关键设计:在模型设计中,采用了多种统计检验方法(如集群自助法、McNemar检验等)来验证结果的显著性,并通过优化模型推理费用和审核人员薪酬来提升效率。
📊 实验亮点
实验结果表明,三次通道框架的PPV从0.063提升至0.159,运营成本每千份报告降至5.58美元,较基线方法显著降低42.6%。此外,人工审核的报告数量从192减少至88,显示出该框架在效率上的优势。
🎯 应用场景
该研究的潜在应用领域包括医疗影像分析、放射学报告自动校对和质量保证等。通过提高放射学报告的错误检测能力,能够有效提升医疗服务质量,减少误诊风险,具有重要的实际价值和社会影响。
📄 摘要(原文)
Background: The positive predictive value (PPV) of large language model (LLM)-based proofreading for radiology reports is limited due to the low error prevalence. Purpose: To assess whether a three-pass LLM framework enhances PPV and reduces operational costs compared with baseline approaches. Materials and Methods: A retrospective analysis was performed on 1,000 consecutive radiology reports (250 each: radiography, ultrasonography, CT, MRI) from the MIMIC-III database. Two external datasets (CheXpert and Open-i) were validation sets. Three LLM frameworks were tested: (1) single-prompt detector; (2) extractor plus detector; and (3) extractor, detector, and false-positive verifier. Precision was measured by PPV and absolute true positive rate (aTPR). Efficiency was calculated from model inference charges and reviewer remuneration. Statistical significance was tested using cluster bootstrap, exact McNemar tests, and Holm-Bonferroni correction. Results: Framework PPV increased from 0.063 (95% CI, 0.036-0.101, Framework 1) to 0.079 (0.049-0.118, Framework 2), and significantly to 0.159 (0.090-0.252, Framework 3; P<.001 vs. baselines). aTPR remained stable (0.012-0.014; P>=.84).

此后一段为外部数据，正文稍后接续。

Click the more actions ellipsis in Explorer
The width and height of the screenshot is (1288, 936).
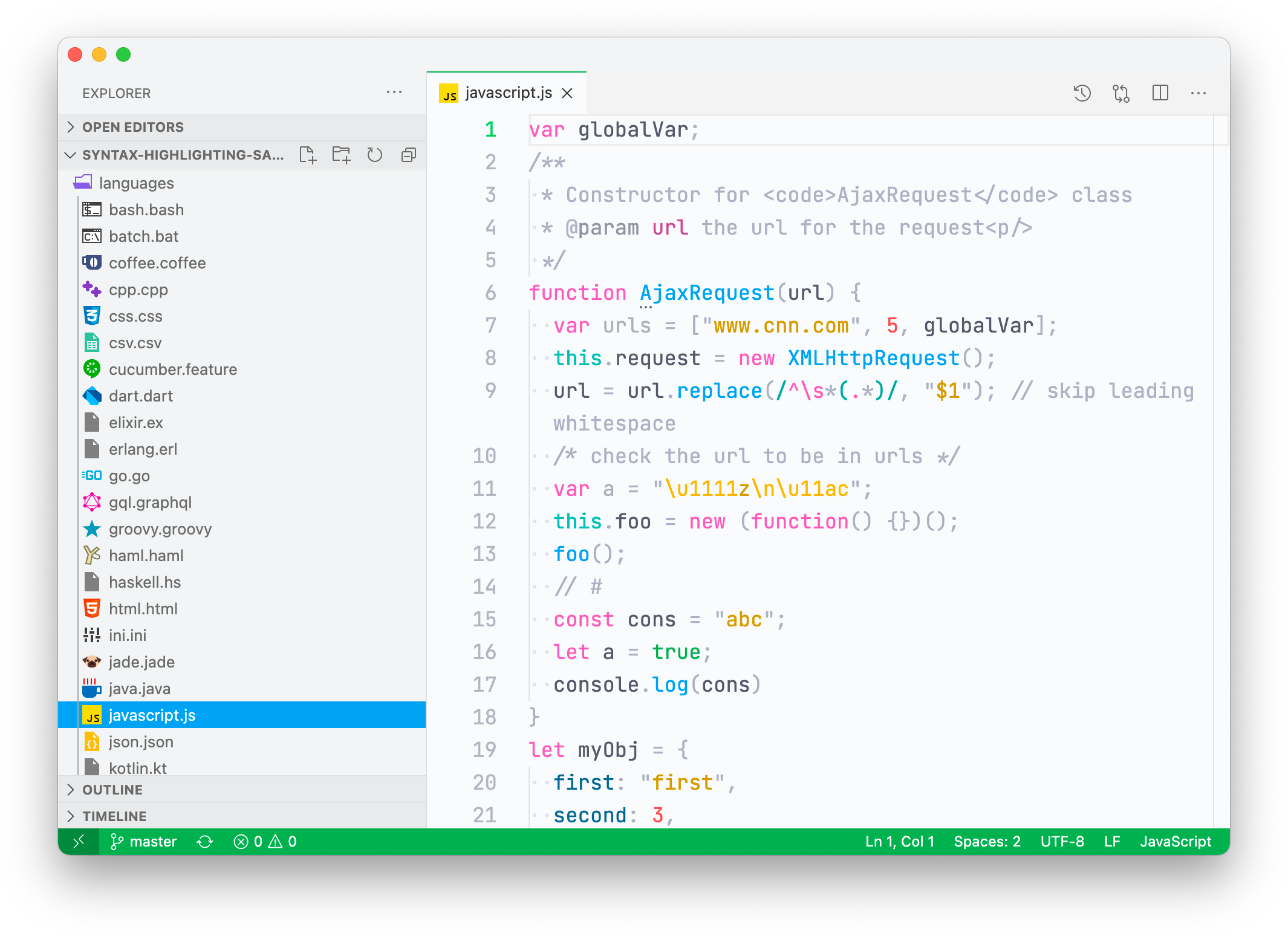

Operational costs per 1,000 reports dropped to USD 5.58 (Framework 3) from USD 9.72 (Framework 1) and USD 6.85 (Framework 2), reflecting reductions of 42.6% and 18.5%, respectively. Human-reviewed reports decreased from 192 to 88. External validation supported Framework 3's superior PPV (CheXpert 0.133, Open-i 0.105) and stable aTPR (0.007). Conclusion: A three-pass LLM framework significantly enhanced PPV and reduced operational costs, maintaining detection performance, providing an effective strategy for AI-assisted radiology report quality assurance.